Occasionally, I would play Horenstein because his recordings, though quite far from the state of the art, are rather special (as in Symphonies nos. 8 & 9). Bohm's recordings in the 4th and 7th Symphonies I find thought-provoking and moving. Both Haitink & Solti do not move me much, although I do enjoy the latter's recording of the First. Barenboim's second set is overall better recorded, but there is something rewardingly earthbound in his first set that I find myself returning to.

I have read a number of good things about the Takashi Asahina's set (under Canyon), and listening to his recording of the 8th Symphony courtesy of YouTube, I am seeing where our fellow listeners are coming from.

And speaking of Maestro Asahina, check out his performance of the Fifth with the Chicago Symphony!


----------



## Weston

I have a Gunter Wand 4th (Kolner Rundfunk Sinfonie Orchester - 1974). No doubt about it, it blows the other Bruckner discs out of the running. Wondering if I need Wand cycle.


----------



## Itullian

Weston said:


> I have a Gunter Wand 4th (Kolner Rundfunk Sinfonie Orchester - 1974). No doubt about it, it blows the other Bruckner discs out of the running. Wondering if I need Wand cycle.


Yes, you do. And the Kolner cycle is so cheap right now its a no brainer.


----------



## bigshot

There is a Wand DVD cycle that is excellent too.


----------



## Xaltotun

Karajan, Barenboim, Wand, Furtwängler. I should give Jochum another chance, thus far I've found him a bit bland.

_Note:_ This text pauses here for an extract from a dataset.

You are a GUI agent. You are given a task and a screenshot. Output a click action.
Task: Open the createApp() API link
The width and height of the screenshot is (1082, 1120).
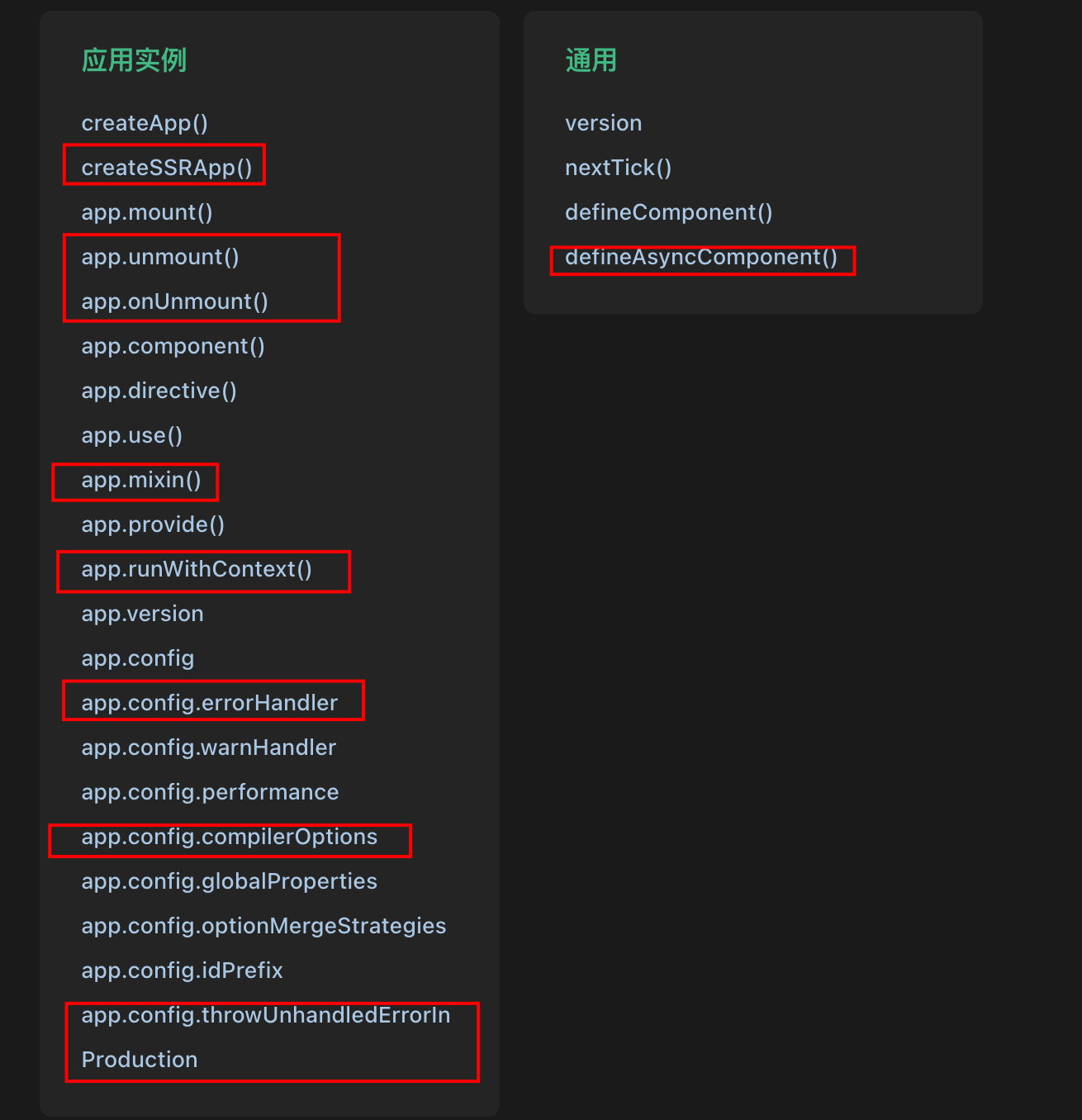click(x=145, y=123)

Celibidache, however, won't get another chance; I think he's a joke.


----------



## Guest

dholling said:


> For me overall, Herbert von Karajan (BPO under DG), followed closely by Gunther Wand and then Daniel Barenboim (Chicago) in part *because they favored the Hass Edition over Novak* [...]


Hi DHolling! Nice posting above with your personal faves, I enjoyed reading that. It's not a trick question, and I'm not trying to stir up a hornets' nest, but I'd be interested to hear what you favour in the Haas over the Novak. It does seem that Hass is undergoing a sort of 'rehabilitation' latterly.


----------



## Orfeo

TalkingHead said:


> Hi DHolling! Nice posting above with your personal faves, I enjoyed reading that. It's not a trick question, and I'm not trying to stir up a hornets' nest, but I'd be interested to hear what you favour in the Hass over the Novak. It does seem that Hass is undergoing a sort of 'rehabilitation' latterly.


Hi TalkingHead!

Firstly, thanks for the compliment. To answer your question, to me the Hass editions present a more complete, flowing Bruckner: the Bruckner who seems to had it right the first time before going (a bit) off course in his superfluous, un-necessary revsions (thanks to his friends who meant well, but who did not really understand him all too well from what I gathered). He, however, was wise to revise the Eighth. But Hass gives us glimpses of Bruckner's original thoughts that I do not see (much) in other editions, most especially Novak's. And it is the Hass that I find intriguing, even revelatory.


----------



## Guest

Thank you for the reply David! Interesting points you raise there. Haas has had a lot of bad press over the years, what with accusations of tampering with the scores in an attempt to 'undo' the work of others (the Schalks and so on) and his Nazi sympathies (IIRC). But some very notable conductors (Boulez, for example) have clearly stated their preference for Haas. Personally, I'm keeping an open mind for the moment. It does seem that Haas and Novak have approached this complex set of problems from different angles - Haas from a musical performance angle, and Novak from an editorially 'pure' one.


----------



## Orfeo

^^^
You're welcome TalkingHead. I ditto your overall assessment above.


----------



## jim prideaux

Bohm rarely mentioned but my first encounter with Bruckner was his DG recording of the 7th and 8th and I still have a great regard for it....having said that I would never consider myself an expert!


----------



## Überstürzter Neumann

Skrowaczewski, Tintner and Wand.


----------



## Heck148

Solti, 
von Matacic, 
Walter, 
Barenboim


----------



## hpowders

Eugen Jochum, Klaus Tennstedt and Carlo Maria Guilini.


----------



## Heck148

hpowders said:


> Eugen Jochum, Klaus Tennstedt and Carlo Maria Guilini.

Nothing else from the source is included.